-- DATA follows --

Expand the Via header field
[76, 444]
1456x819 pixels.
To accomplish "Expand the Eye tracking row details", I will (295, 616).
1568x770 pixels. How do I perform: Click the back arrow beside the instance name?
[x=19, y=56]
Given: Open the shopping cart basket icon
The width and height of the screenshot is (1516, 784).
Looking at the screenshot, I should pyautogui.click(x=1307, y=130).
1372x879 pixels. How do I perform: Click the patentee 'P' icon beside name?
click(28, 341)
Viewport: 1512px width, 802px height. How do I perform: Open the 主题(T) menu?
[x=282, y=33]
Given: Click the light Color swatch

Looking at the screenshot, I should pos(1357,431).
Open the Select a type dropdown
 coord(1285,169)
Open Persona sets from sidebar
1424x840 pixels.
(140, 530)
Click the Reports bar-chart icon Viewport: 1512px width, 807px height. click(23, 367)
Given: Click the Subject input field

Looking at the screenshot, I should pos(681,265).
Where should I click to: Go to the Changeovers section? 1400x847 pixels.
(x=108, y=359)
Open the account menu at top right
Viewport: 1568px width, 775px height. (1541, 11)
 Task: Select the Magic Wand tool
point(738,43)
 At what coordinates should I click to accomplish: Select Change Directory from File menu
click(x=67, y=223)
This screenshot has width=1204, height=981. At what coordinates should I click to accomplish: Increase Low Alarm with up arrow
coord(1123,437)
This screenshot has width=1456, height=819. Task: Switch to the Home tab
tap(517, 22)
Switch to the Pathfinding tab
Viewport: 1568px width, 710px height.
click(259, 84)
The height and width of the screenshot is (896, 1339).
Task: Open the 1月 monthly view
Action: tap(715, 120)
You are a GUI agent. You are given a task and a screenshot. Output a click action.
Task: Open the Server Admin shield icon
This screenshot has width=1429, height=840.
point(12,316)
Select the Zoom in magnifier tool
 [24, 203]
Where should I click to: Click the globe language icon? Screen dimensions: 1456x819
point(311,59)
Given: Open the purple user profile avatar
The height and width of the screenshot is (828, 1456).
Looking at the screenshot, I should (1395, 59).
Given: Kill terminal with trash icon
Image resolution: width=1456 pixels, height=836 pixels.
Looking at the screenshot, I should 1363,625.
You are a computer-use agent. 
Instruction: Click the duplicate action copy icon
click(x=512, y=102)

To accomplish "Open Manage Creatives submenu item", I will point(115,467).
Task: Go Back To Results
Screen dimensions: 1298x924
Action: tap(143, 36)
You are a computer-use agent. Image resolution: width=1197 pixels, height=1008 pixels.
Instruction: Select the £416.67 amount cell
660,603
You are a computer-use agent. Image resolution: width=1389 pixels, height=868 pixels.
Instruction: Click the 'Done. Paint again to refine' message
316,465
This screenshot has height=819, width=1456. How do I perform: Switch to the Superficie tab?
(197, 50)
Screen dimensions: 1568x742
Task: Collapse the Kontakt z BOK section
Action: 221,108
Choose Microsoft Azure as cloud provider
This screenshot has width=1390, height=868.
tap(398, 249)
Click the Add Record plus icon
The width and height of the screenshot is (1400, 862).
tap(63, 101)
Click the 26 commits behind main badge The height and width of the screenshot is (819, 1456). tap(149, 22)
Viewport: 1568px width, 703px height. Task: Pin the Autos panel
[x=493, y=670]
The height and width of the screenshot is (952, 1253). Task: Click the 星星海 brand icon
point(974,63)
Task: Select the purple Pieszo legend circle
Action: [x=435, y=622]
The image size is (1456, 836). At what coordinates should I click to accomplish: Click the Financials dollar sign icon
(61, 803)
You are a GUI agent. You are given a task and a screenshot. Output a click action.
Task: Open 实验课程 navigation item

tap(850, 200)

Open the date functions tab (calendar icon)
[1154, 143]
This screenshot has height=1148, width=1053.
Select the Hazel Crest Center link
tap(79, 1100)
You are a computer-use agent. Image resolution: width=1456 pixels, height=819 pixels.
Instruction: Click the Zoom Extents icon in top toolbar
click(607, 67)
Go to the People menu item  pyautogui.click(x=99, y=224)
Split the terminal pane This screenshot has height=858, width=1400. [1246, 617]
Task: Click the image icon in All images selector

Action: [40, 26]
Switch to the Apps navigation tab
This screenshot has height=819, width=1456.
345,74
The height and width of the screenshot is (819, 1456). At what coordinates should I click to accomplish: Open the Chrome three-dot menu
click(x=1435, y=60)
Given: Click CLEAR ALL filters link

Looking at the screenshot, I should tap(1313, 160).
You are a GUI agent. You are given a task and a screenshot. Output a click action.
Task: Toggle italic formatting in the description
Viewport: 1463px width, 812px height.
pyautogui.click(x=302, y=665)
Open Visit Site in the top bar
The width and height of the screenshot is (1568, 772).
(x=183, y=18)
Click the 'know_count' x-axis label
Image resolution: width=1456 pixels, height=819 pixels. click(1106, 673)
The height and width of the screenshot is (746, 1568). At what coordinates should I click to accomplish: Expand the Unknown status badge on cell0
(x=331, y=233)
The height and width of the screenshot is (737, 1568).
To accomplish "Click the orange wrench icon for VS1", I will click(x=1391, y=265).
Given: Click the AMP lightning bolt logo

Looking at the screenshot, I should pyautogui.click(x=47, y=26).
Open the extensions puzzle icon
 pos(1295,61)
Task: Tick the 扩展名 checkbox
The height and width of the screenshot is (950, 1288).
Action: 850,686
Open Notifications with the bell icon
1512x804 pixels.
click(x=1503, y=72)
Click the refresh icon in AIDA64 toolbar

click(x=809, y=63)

-- DATA concluded --

◆ **WHAT YOU WILL DO**
Look through the entries above. Extract each line with the word "terminal".

◆ **WRITTEN SOLUTION**
Given: Kill terminal with trash icon
Split the terminal pane This screenshot has height=858, width=1400. [1246, 617]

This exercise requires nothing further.